- Patients using mindfulness-based cognitive therapy (MBCT) had the same recurrence rates as people taking anti-depressants
- Mindfulness meditation teaches people to focus on the present moment
- Experts said MBCT courses could be offered as an alternative to drugs
An ancient Buddhist meditation practice could be as effective as modern drugs at beating depression, new research suggests.
A study published in The Lancetfound mindfulness-based cognitive therapy (MBCT) led to similar outcomes as antidepressants when treating the mental disorder.
Mindfulness – which teaches people to focus on the present moment – is a growing movement based on ancient Eastern traditions of meditation.
Researchers found patients on a MBCT course suffered almost the same rates of recurrence as those taking anti-depressants.
Over two years, relapse rates were 44 per cent in the MBCT group compared to 47 per cent in the medication group.
This suggests it offers an ‘alternative treatment’ for those averse to the idea of taking drugs, said the researchers.
A course of MBCT treatment typically lasts for eight weeks and mainly relies on meditation but also includes cognitive behaviour therapy and yoga.
It’s designed to help the patient develop a healthier, more accepting relationship with their thoughts and feelings.
Professor Richard Byng, of the Plymouth University Peninsula Schools of Medicine and Dentistry, said: ‘Currently, maintenance antidepressant medication is the key treatment for preventing relapse, reducing the likelihood of relapse or recurrence by up to two-thirds when taken correctly.
‘However, there are many people who – for a number of different reasons – are unable to keep on a course of medication for depression.
‘Moreover, many people do not wish to remain on medication for indefinite periods, or cannot tolerate its side effects.’

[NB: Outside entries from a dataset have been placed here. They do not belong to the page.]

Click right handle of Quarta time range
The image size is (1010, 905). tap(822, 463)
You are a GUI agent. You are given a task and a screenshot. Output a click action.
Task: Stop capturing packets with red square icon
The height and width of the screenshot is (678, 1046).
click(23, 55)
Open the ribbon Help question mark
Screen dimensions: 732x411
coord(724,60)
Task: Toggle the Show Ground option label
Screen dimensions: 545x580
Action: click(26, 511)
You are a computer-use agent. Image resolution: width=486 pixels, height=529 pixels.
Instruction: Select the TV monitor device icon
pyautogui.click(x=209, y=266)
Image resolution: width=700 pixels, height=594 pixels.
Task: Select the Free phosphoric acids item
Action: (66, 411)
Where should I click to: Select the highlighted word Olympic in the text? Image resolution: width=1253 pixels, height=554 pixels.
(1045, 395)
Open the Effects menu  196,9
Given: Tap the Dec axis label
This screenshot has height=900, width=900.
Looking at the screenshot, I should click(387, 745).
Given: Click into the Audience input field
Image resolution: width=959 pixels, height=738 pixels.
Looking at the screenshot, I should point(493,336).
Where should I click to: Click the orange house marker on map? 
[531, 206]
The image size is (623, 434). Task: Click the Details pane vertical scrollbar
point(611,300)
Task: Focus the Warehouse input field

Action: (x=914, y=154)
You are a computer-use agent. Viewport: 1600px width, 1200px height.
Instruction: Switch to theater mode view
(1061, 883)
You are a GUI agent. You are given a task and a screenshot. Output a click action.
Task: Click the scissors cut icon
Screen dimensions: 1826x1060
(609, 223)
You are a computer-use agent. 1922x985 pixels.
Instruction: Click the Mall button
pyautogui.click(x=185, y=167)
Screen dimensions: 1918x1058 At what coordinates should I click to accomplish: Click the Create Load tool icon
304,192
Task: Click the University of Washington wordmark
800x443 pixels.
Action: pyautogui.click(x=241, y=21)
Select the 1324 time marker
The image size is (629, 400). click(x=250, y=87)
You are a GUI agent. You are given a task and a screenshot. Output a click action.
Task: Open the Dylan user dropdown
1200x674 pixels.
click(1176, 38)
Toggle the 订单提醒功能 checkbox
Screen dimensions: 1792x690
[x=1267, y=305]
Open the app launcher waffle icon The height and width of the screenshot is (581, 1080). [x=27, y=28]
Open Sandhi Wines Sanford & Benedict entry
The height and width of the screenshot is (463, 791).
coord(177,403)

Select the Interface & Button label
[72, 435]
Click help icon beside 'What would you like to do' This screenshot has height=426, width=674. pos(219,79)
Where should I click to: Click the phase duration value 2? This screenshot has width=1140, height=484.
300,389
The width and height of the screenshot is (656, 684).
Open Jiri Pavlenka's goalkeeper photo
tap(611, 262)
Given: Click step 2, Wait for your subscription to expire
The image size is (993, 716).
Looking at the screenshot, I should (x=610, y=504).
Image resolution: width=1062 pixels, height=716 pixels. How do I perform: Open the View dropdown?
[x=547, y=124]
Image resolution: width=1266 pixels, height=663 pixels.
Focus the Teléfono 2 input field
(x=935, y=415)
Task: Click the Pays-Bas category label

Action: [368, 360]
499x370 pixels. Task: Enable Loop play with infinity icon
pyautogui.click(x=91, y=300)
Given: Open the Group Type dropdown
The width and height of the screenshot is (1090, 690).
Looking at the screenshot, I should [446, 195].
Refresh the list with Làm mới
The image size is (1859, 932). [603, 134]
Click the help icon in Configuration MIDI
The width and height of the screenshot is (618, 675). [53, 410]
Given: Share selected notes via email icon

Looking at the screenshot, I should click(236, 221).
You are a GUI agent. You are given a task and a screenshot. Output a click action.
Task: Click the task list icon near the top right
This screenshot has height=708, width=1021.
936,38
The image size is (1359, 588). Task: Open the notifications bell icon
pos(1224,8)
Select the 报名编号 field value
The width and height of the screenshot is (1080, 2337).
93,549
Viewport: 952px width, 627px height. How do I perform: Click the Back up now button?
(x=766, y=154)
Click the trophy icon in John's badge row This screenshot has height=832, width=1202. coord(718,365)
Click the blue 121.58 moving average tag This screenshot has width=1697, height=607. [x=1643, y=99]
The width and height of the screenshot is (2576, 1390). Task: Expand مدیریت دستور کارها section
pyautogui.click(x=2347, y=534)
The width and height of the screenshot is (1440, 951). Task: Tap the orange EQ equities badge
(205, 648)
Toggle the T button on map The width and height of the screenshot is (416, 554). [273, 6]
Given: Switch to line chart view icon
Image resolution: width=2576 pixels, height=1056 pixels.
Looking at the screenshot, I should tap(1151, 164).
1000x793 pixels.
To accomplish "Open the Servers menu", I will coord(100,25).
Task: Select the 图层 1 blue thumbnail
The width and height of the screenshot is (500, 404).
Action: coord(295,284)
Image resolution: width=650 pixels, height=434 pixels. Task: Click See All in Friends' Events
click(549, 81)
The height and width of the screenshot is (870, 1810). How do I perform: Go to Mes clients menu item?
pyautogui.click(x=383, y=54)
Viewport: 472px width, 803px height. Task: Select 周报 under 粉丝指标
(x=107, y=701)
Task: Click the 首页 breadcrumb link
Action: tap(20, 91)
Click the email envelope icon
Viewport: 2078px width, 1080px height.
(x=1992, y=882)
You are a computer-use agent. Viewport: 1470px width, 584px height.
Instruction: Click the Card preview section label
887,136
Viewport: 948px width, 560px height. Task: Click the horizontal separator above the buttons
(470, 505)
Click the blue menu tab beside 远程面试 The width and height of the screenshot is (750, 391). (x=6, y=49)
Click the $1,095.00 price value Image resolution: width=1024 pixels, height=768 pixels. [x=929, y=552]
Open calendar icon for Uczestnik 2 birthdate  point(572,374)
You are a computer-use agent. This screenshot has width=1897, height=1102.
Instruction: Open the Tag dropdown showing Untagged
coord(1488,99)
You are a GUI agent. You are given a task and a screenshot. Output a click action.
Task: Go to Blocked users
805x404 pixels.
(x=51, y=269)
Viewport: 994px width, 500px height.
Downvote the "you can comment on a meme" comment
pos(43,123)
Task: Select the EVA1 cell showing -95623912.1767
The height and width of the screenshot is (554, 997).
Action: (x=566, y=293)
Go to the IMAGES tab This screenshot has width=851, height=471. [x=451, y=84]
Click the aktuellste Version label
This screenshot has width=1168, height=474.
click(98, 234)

The first study of its kind discovered MBCT isn’t more effective than antidepressants but could offer similar protection – with no significant difference in cost.
Professor Willem Kuyken, of Oxford University, said: ‘Depression is a recurrent disorder.
‘Without ongoing treatment as many as four out of five people with depression relapse at some point.’
MBCT was developed to help people who have experienced repeated bouts of depression by teaching them the skills to recognise and respond constructively to the thoughts and feelings associated with relapse – thereby preventing a downward spiral.
In the study, 424 adults with recurrent major depression were split into two group at random – half remaining on antidepressants and the others coming off and receiving MBCT.
The latter group attended eight group sessions lasting two-and-a-quarter hours and were given daily home practice.
Afterwards they had the option of attending four follow up sessions over a 12 month period.
The MBCT course consists of guided mindfulness practices, group discussion and other cognitive behavioural exercises.
Those in the maintenance antidepressant group continued their medication for two years.
All trial participants were assessed at regular intervals over two years for a major depressive episode using a psychiatric diagnostic interview tool.
Although five adverse events were reported – including two deaths – across both groups they were not judged to be attributable to the interventions or the trial.
Professor Sarah Byford, of King’s College London, said: ‘As a group intervention mindfulness-based cognitive therapy was relatively low cost compared to therapies provided on an individual basis.